*Task instructions:*
Print the passage on offering up suffering from "Most of us, I" up to and including "help save souls.", word for word.

*Source text:*
After Father Peek’s redemptive sacrifice, I expect great things of the priests of the Archdiocese of Atlanta!

            Most of us, I am sure, will not be called to suffer as Father Joe did, but can’t we at least offer Christ some of our unavoidable suffering for the salvation of souls?  Instead of throwing a hissy fit whenever life doesn’t go our way, we can give the pain and frustration to Jesus to unlock heaven for sinners.  That’s why our good Catholic parents were always telling us to “offer it up.”  That’s why Bishop Fulton Sheen lamented that so much suffering in hospitals and nursing homes was going to waste—because it was not being given to Christ in order to help save souls.

           Just think.  If we offer our suffering to Christ and someone happens to ask us how we are doing, we can, imagining ourselves right next to Jesus on the cross, respond in all honesty, “I’m hanging in there.”

*Data records:*
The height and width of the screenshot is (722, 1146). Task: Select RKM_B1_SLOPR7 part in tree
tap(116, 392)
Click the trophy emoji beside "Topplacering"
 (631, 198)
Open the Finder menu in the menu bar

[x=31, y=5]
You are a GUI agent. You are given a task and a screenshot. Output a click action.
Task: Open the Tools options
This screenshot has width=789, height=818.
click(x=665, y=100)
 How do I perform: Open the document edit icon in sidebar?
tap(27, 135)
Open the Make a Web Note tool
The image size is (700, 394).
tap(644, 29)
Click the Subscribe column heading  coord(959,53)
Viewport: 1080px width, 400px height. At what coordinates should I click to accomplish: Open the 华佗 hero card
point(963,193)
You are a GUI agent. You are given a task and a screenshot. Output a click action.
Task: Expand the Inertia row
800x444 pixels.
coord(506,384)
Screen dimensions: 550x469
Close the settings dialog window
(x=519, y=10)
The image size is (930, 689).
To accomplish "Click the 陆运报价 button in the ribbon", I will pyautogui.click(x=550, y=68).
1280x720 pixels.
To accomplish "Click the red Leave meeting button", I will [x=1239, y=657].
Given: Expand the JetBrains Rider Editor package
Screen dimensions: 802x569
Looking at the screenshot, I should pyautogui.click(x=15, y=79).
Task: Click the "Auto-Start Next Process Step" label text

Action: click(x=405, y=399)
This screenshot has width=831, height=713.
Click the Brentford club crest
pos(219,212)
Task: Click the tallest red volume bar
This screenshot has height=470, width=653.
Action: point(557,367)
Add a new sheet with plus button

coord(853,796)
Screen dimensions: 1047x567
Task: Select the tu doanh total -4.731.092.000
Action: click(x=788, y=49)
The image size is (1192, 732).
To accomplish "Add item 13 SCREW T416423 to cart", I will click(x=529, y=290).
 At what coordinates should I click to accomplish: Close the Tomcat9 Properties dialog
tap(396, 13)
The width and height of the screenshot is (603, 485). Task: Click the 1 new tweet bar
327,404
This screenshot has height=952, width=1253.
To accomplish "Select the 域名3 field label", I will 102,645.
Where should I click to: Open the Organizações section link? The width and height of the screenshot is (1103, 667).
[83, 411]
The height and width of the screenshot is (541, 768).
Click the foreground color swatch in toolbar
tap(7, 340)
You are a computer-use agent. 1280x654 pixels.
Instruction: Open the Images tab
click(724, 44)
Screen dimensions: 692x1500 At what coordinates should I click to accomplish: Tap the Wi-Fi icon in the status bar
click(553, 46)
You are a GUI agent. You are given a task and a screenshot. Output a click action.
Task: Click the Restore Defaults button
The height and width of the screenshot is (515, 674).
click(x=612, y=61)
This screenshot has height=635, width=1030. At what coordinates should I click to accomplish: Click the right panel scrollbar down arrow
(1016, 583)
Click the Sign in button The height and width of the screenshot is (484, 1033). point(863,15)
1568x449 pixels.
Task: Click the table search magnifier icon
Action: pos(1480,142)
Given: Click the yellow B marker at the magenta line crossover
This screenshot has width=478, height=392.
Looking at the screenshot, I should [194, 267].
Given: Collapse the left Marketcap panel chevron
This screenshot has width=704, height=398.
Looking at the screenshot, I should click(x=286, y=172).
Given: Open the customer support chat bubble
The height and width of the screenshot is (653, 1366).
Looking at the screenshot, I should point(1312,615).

*Answer area:*
Most of us, I am sure, will not be called to suffer as Father Joe did, but can’t we at least offer Christ some of our unavoidable suffering for the salvation of souls?  Instead of throwing a hissy fit whenever life doesn’t go our way, we can give the pain and frustration to Jesus to unlock heaven for sinners.  That’s why our good Catholic parents were always telling us to “offer it up.”  That’s why Bishop Fulton Sheen lamented that so much suffering in hospitals and nursing homes was going to waste—because it was not being given to Christ in order to help save souls.